В пятницу, едва вернувшись из поликлиники, где закрывала больничный, Яна только успела поудобнее расположиться на диване с чашечкой какао, невидящим взглядом чиркая пультом управления по каналам «зомбоящика», — когда в дверь радостно позвонили, ввергая в дисбаланс с её внутренним апатичным состоянием. Часы на стене в гостиной показывали половину четвёртого дня. От неожиданности девушка даже вздрогнула, поскольку уже все, кто могли, сделали обязательный для таких случаев визит вежливости, и теперь с надеждой и страхом застыла у входной двери, отказываясь смотреть в глазок.
В лицо ей сразу же ударил запах роз — целая огромная охапка, увесистая и тяжёлая, в шуршащей обёртке, а следом в руке её оказалась зажата холодная бутылка шампанского.
— Яночка, дорогая! Как вы себя чувствуете? Всё ли с вами в порядке? — шустрые мужские ладони ухватили её за плечи и немного продавили вниз, вкрадчиво заглядывая в глаза.

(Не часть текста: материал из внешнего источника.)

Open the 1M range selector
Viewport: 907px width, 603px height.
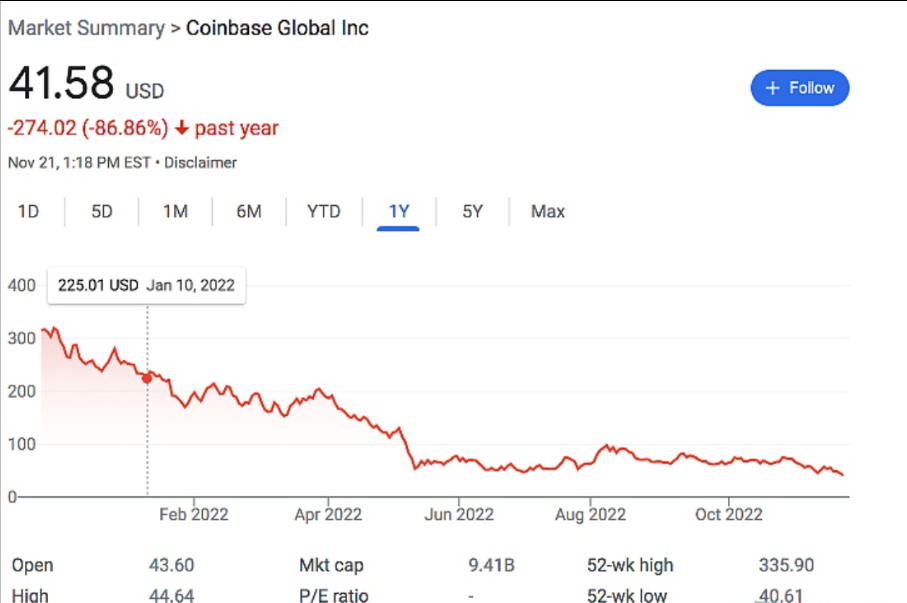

— Не волнуйтесь, уже всё хорошо, Константин Витальевич… Сегодня я как раз закрыла больничный лист… Так что в понедельник буду, — отчиталась она перед влюблённым коллегой, вышестоящим начальником, за которым бегали все незамужние женщины офиса.
— Ну я рад, я рад, что вы в полном порядке… — губы в меру упитанного, щеголеватого мужчины растянулись в улыбке ожидания.
— А, так вы проходите, Костя… пройдёмте в кухню… — елеем растекался голос девушки, когда она указывала мужчине путь.
Признаться, такой встречи она не ждала, ведь в её доме уже давно не было мужчины, и она почти отвыкла, каково это — быть кому-то нужной, быть с кем-то в отношениях. Хотя казалось бы, всего ничего прошло, как она рассталась с Юркой, о котором у неё сформировались совсем не те воспоминания, какие бы она хотела сохранить, когда будет бездельничать на пенсии, сидя на балконе с чашкой травяного чая, и перебирать в памяти минуты из своего прошлого. Довольно скучного, как теперь представлялось. Она с обидой подумала, что, дожив до своих почти двадцати восьми, так и не испытала тех самых острых ощущений, о которых рассказывают многие из её знакомых. Даже у собственных родителей были такие времена, когда они поступали на первый взгляд опрометчиво, а потом оказывалось, что с такими вот — в высшей степени экспрессивными — поступками, начатыми под влиянием момента, связана вся дальнейшая жизнь, и они нисколько не жалели впоследствии. А ей даже не о чем было жалеть...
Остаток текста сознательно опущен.